The conditions were that rigorous provisions should be either expunged from the Ordinances or that the Protector should control employers. As for the regulations made to protect these labourers they could take it from him, Mr. Gandhi said, that there were a great many flaws in them and a coach and four could be easily driven through these. The aim of the rules was to make the employer supreme. Here was capital ranged against labour with artificial props for capital and not labour.

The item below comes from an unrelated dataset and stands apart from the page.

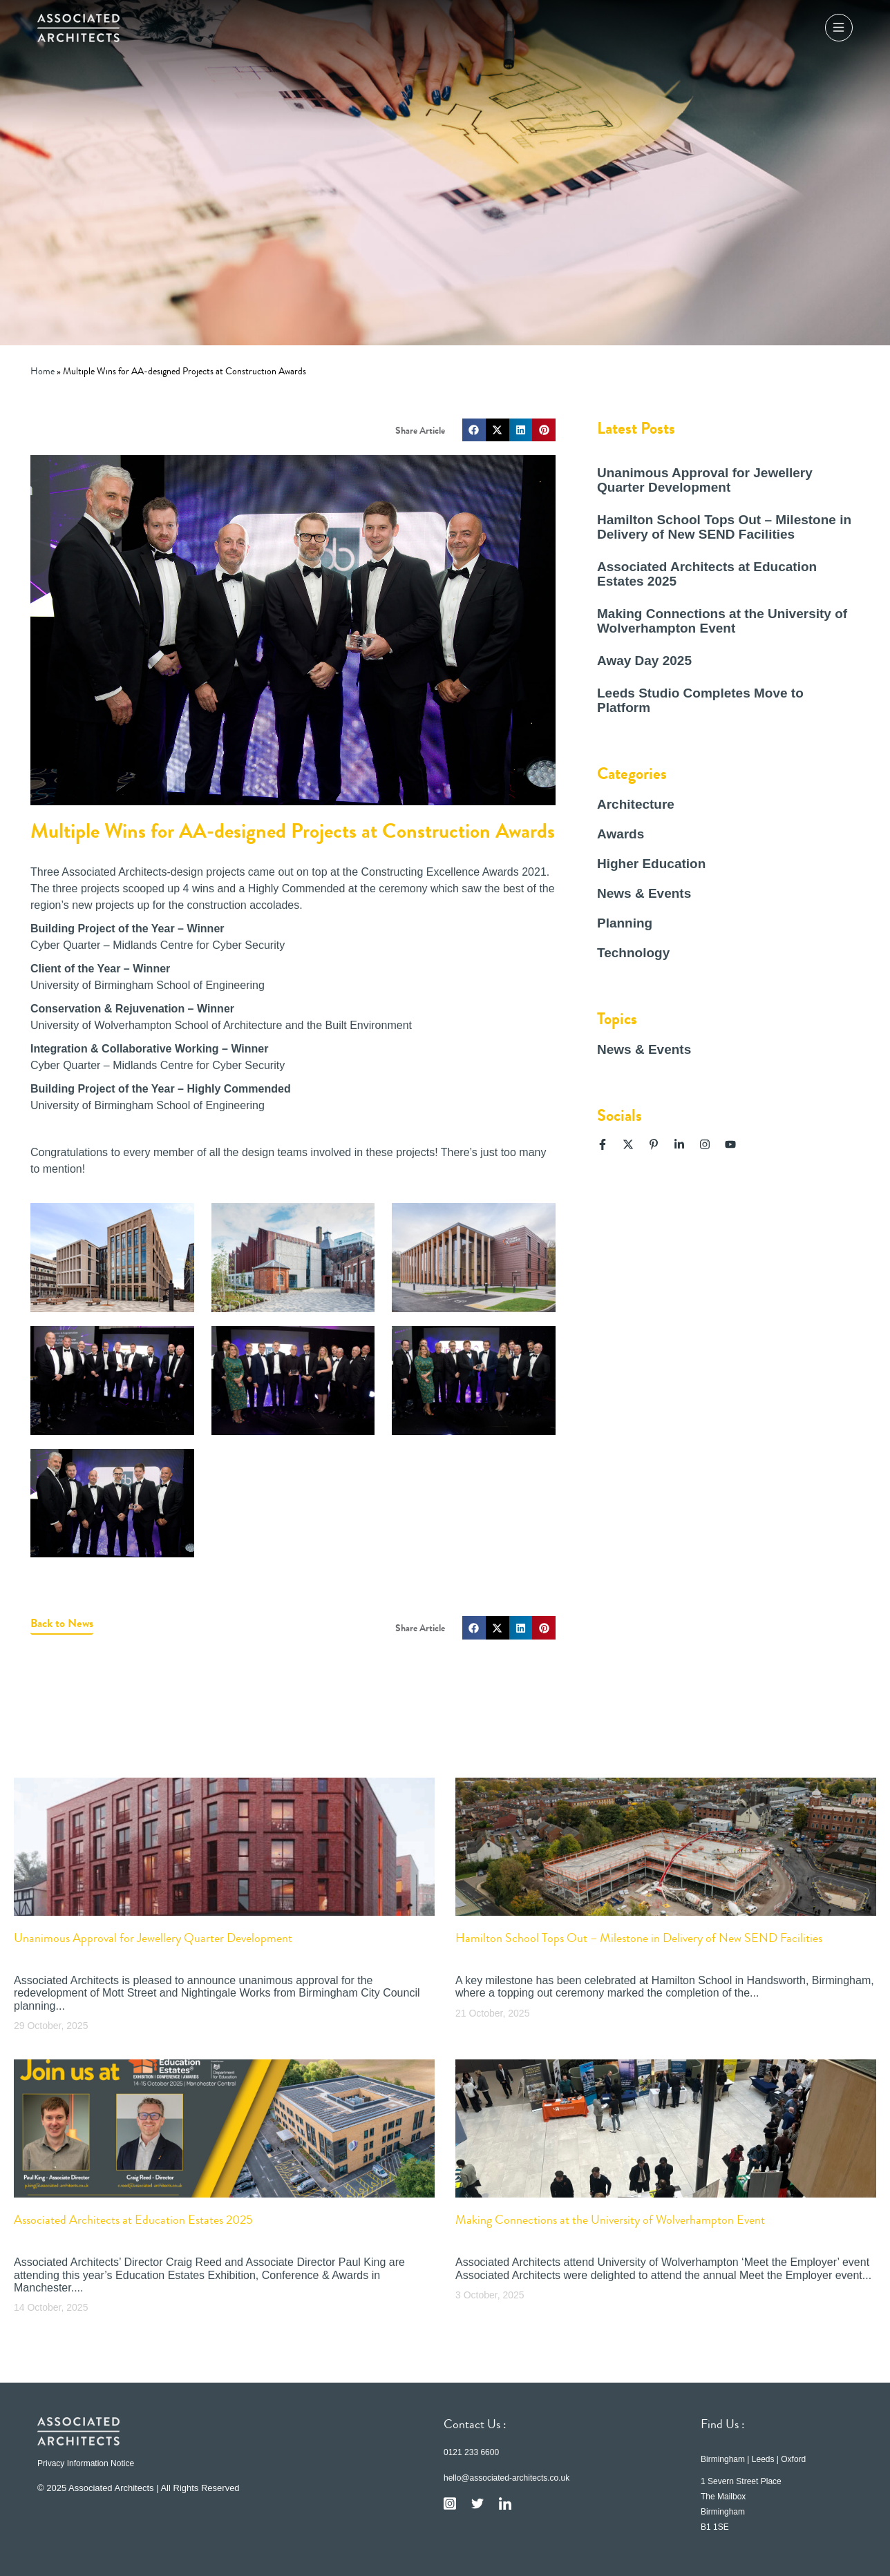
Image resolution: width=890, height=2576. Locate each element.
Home (42, 371)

Mr. Gandhi condemned the "protector" of emigrants. They were men belonging to that very class to which employers belonged; they moved among them and was it not only natural that they should have their sympathies on the side of the employer? How was it then possible that they could do justice to the labourer against the employer? He knew many instances when magistrates had meted out justice to the indentured labourer, but it was impossible to expect such a thing from the Protectors of emigrants. The labourer was bound hand and foot to the employer. If he committed an offence against his employer he first of all had to undergo a course of imprisonment, then the days that the labourer had spent in the jail were added to his indenture and he was taken back to his master to serve again. The Commissioners had to say nothing against these rules. There was nobody to judge the Protector of Emigrants if he gave a wrong judgment, but in the case of the magistrate he could be criticised. Again the Commissioners add that these prisoners should be put into separate jails. But the Colonial Government would be bankrupt if they built jails for hundreds of prisoners that were imprisoned. They were not able to build jails for the passive resisters. Then the Commissioners said that the labourer should be allowed to redeem his indenture by payment of a graduated redemption fee. They made a mistake in thinking him to be an independent man. He was not his own master. Mr. Gandhi said he had known of English girls well educated who were decoyed, and who were not indentured, unable to free themselves. How was it then possible for an indentured labourer to do this? Mr. Balfour compared the labourer under an indenture to a soldier. But the soldier was a responsible man and he could rise to a high position. But an indentured labourer remained a labourer. He had no privileges. His wife was also included under his disabilities, so also his son. In Natal the finger of scorn was pointed at these people. Never could an indentured Indian rise to a higher post than that of labourer. And what did the labourer bring when he returned to India? He returned a broken vessel, with some of the artificial and superficial signs of civilisation, but he left more valuable things behind him. He may bring some sovereigns also with him. They should decline to perpetuate this hateful system of indenture because it robbed them of their national self-respect.

If they could consider well over what he had said, they would try and abolish the system in a year's time and this one taint upon the nation would have gone and indentured labour would be a thing of the past. He wanted to remove the cause of the ill-treatment of the Indians in the Colonies. However protected that system may be, it still remained a state bordering upon slavery. "It would remain," said Mr. Gandhi, "a state based upon full-fledged slavery and it was a hindrance to national growth and national dignity."